Как мы видим, уста здесь оказываются единственным предметом воспевания, и в финале лирический герой обращается именно к ним, а не к возлюбленной:

Уста! позвольте оставить отпечаток поцелуя на вашем пурпуре.

 

 

В обоих приведенных нами текстах уста связываются с розами. У Гофмансвальдау эта связь оформлена так: «Уста! Они цветут красивее, чем сияние всех роз»). Осознание этой символической связи цветов с устами, наследие риторической культуры вообще, вполне вероятно, пришло к Бенну именно от поэтов барокко. Эта связь остается значимой для поэта на протяжении всего его творчества, от ранних стихотворений экспрессионистического периода вроде «Маленькой астры» (1912), где одноименный цветок зажат меж зубов покойника, до поздней абсурдистской сценки «Три старика» (1954), где, по словам одного из вынесенных в заглавие героев, врач проводит медицинский осмотр с розой в устах.

В стихотворении «Поезд метро» эта связь несколько затемнена, но также просматривается:

Untergrundbahn

 

Die weichen Schauer. Blütenfrühe. Wie

aus warmen Fellen kommt es aus den Wäldern.

Ein Rot schwärmt auf. Das große Blut steigt an.

 

Durch all den Frühling kommt die fremde Frau.

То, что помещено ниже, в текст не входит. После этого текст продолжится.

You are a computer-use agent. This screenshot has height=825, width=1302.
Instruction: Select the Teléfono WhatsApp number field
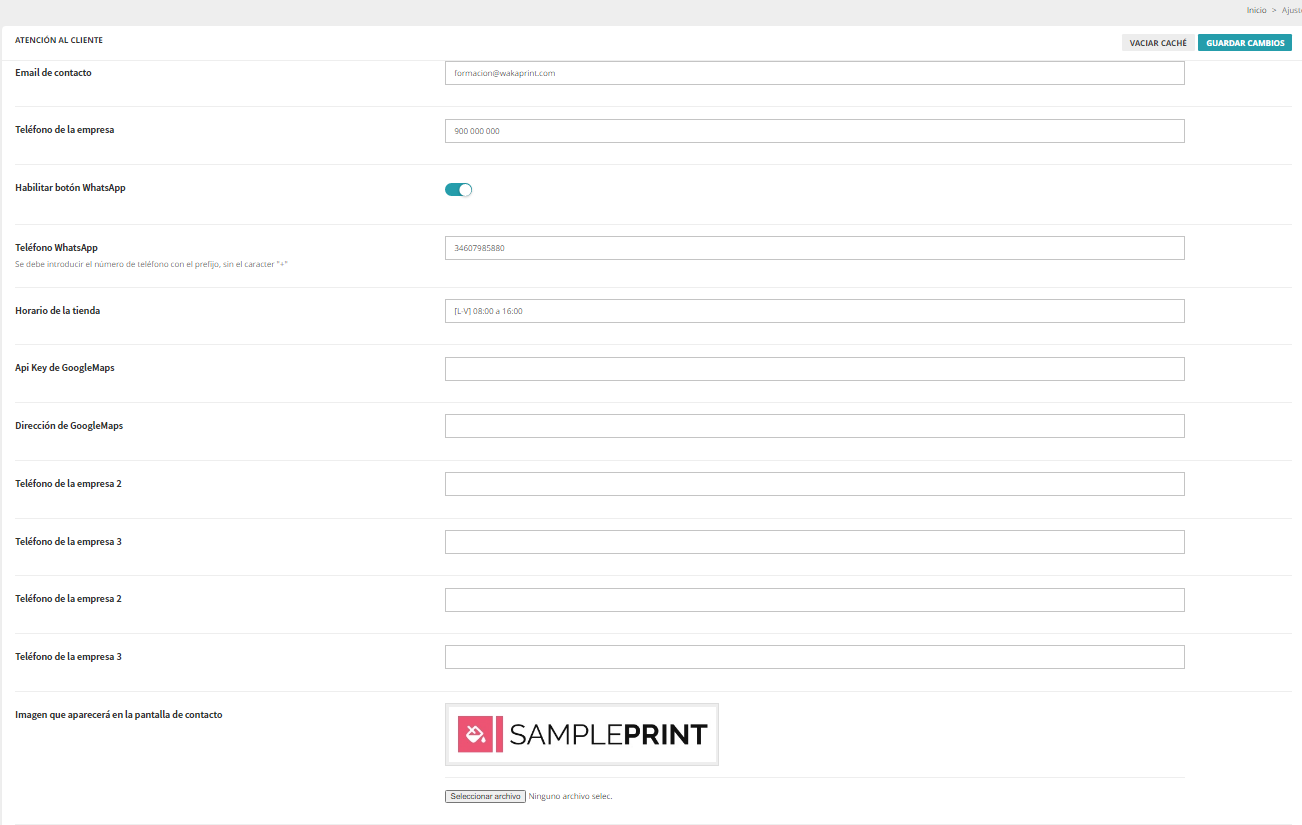tap(814, 248)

Der Strumpf am Spann ist da. Doch, wo er endet,

ist weit von mir. Ich schluchze auf der Schwelle:

laues Geblühe, fremde Feuchtigkeiten.

 

Oh, wie ihr Mund die laue Luft verpraßt!

Du Rosenhirn, Meer-Blut, du Götter-Zwielicht,

du Erdenbeet, wie strömen deine Hüften

so kühl den Gang hervor, in dem du gehst!

 

Dunkel: nun lebt es unter ihren Kleidern:

nur weißes Tier, gelöst und stummer Duft.

 

Ein armer Hirnhund, schwer mit Gott behangen.

Ich bin der Stirn so satt. Oh, ein Gerüste

von Blütenkolben löste sanft sie ab

und schwölle mit und schauerte und triefte.

 

So losgelöst. So müde. Ich will wandern.

Blutlos die Wege, Lieder aus den Gärten.

Schatten und Sintflut. Fernes Glück: ein Sterben

hin in des Meeres erlösend tiefes Blau[183].

Поезд метро

 

Мягкая дрожь. Цветение. Как

из теплых шкур приходит это из лесов.

Красное загрезило. Великая кровь поднимается.

 

Через всю весну приходит чужая женщина

Чулок натянут. Но то место, где он заканчивается,

далеко от меня. Я вздыхаю на пороге:

теплое цветение, чуждая влага.

 

О, как ее рот расточает теплый воздух,

Ты – мозг розы, кровь моря, ты, сумерки богов,

ты – цветочная клумба, как прохладно текут твои бедра

по пути, которым ты идешь!

 

Темное: оно живет под ее платьями,

лишь белый зверь, cвободный и безмолвный запах.

 

Бедная собака мозга, всецело зависящая от Бога.